Las anécdotas de García piden a gritos un libro, pero no sé si querrá. «Imprimía todos, absolutamente todos los emails pidiendo una mesa. Te hablo de decenas de miles. Los leía todos, aquí en el comedor por la mañana. La primera clasificación era los que no, o los que puede. Los que puede,volvían a revisarse, y entonces dividía las plazas entre gente que no había venido nunca, clientes que venían todos los años y que queríamos mantener, personas importantes de la gastronomía a nivel internacional, y del arte, y también dábamos preferencia a países que nunca lo habían probado».
Entonces Luis, lo más fácil era conseguir mesa en El Bulli si eras de Botswana… Luis se parte de risa, y me reconoce que sí, pero que nadie se sabía ese truco. «No creas que la prensa venía a comer, eh… muchos periodistas venían a hacer un reportaje o entrevistar a Ferran y comían aquí algo con nosotros en la cocina, pero no podían quedarse a cenar. Recuerdo unos que me bombardeaban cada cierto tiempo con un rap escrito exclusivamente para conseguir mesa. Los aparté y un día les llamé, nunca me cogieron el teléfono. No sé si se enterarán alguna vez que podían haber venido».
A Luis le ofrecían dinero de más para la mesa. Y se enfadó. «Otros me escribieron un cómic para ver si me ablandaba. Recuerdo una señora que me insistía cada año y cuando la pude dar mesa y fui a saludarla solo estaban sus hijos porque ella había muerto. Cuando los veía interesantes en una esquina del correo electrónico arriba escribía SF (Sin fecha). Otros me escribieron para contarme que el día que yo eligiese se casarían en París y vendrían a cenar. Y dicho y hecho, les di fecha y se presentaron con el certificado de matrimonio de ese mismo día. O llegaba un yate de un árabe multimillonario y atracaba en Cala Montjoi y mandaba al marinero a preguntar cuánto tenía que pagar para cenar esa noche». ¿Se lo dabas? «¡Qué no! ¡Que luego cenan con Coca-Cola!».
Entre risa y risa ya he repetido lentejas a la Montjoi tres veces. A Luis García los compañeros le pusieron mote y le llaman el Dr. No. Se parte de risa al recordarlo, pero por su bonhomía nunca le darían el personaje de la película de James Bond.
El proyecto que ocupa 4.000 metros cuadrados expositivos se ha llevado doce años de la vida de Ferran y del equipo. Primero con la construcción de la metodología Sapiens para el estudio del proceso creativo aplicado a la gastronomía. Luego con la edición de La Bullipedia, la obra magna de la cocina en el mundo, y también con los problemas legales con los ecologistas que se opusieron a una ampliación del terreno al ser parque natural. Y la pandemia, claro.

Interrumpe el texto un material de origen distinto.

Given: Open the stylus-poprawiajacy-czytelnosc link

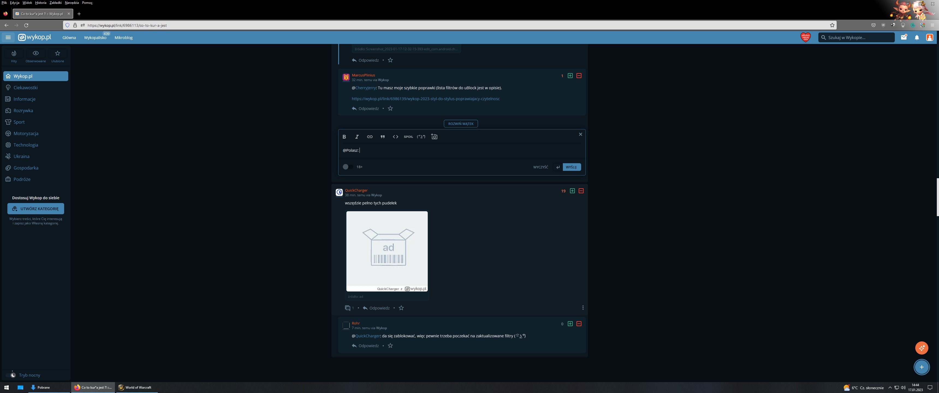Looking at the screenshot, I should (x=425, y=99).
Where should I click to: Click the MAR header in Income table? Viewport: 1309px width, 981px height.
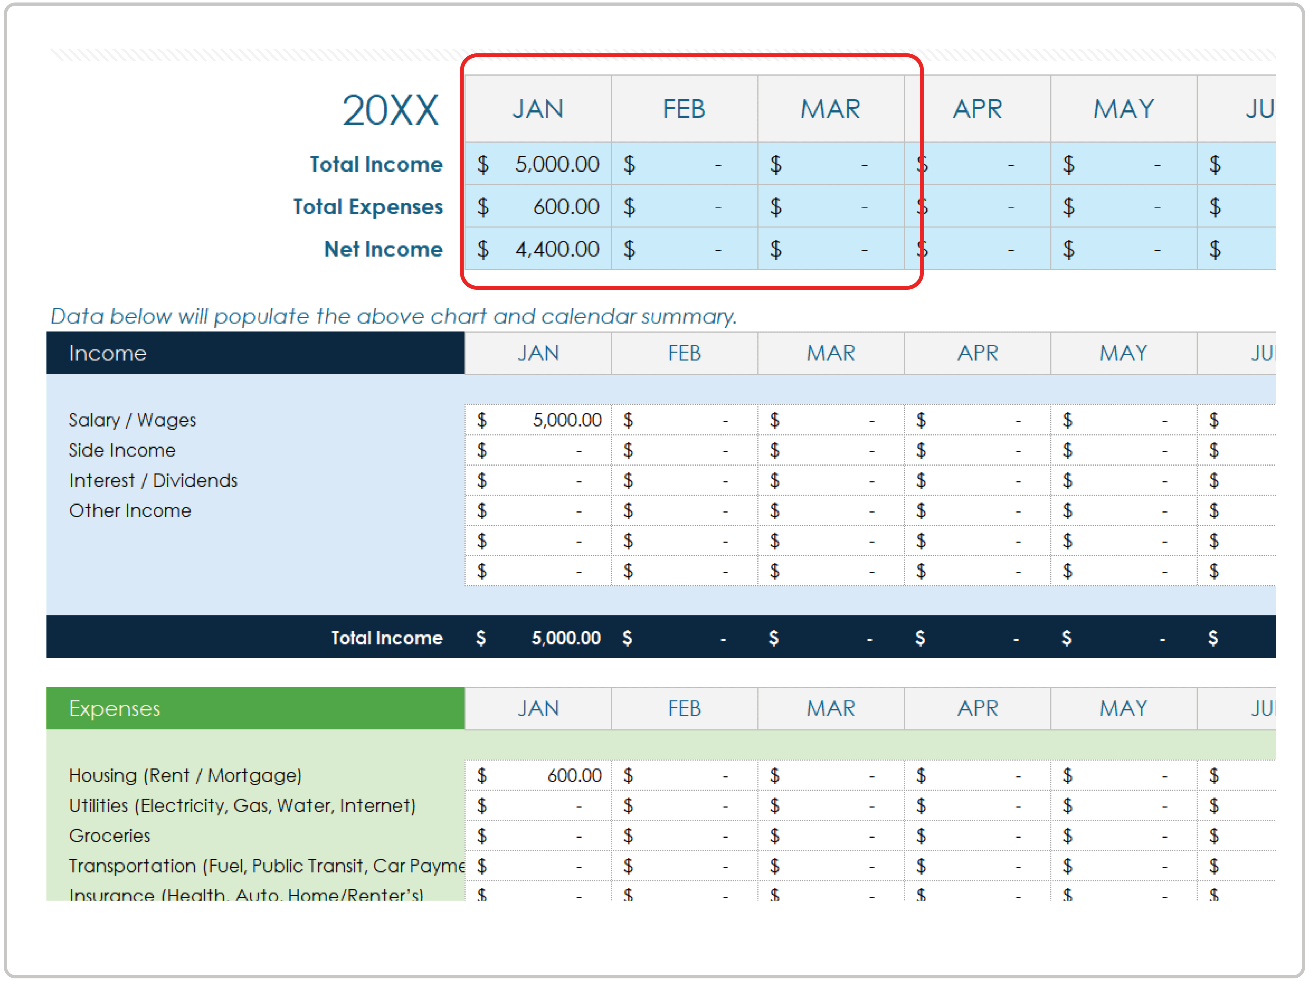pos(830,353)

Los patrocinadores no abandonaron a Ferran, y sin ellos la memoria de El Bulli se habría quedado en la Wikipedia y en los que estuvimos allí. El Museo es un recorrido a fondo por la historia de El Bulli, antes de que llegase Juli Soler y mucho antes de que llegase Ferran. El museo se enfoca sobre todo en la explicación del proceso creativo de los cocineros que formaron parte del equipo durante años –José Andrés (53), René Redzepi (45), Massimo Bottura (60), Grant Achatz (48) o el mismo Andoni Luis Aduriz (52)-, por citar algunos. La lista de los equipos es historia de la gastronomía mundial, así que ve reservado tickets para la visita. Vale, ¿no?